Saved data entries

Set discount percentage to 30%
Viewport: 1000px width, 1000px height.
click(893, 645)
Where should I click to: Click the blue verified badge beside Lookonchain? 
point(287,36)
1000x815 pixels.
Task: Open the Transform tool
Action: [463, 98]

- [ABOUT THIS TASK] Repeat the data word for word, leaving out no line.

- [WRITTEN SOLUTION]
Set discount percentage to 30%
Viewport: 1000px width, 1000px height.
click(893, 645)
Where should I click to: Click the blue verified badge beside Lookonchain? 
point(287,36)
1000x815 pixels.
Task: Open the Transform tool
Action: [463, 98]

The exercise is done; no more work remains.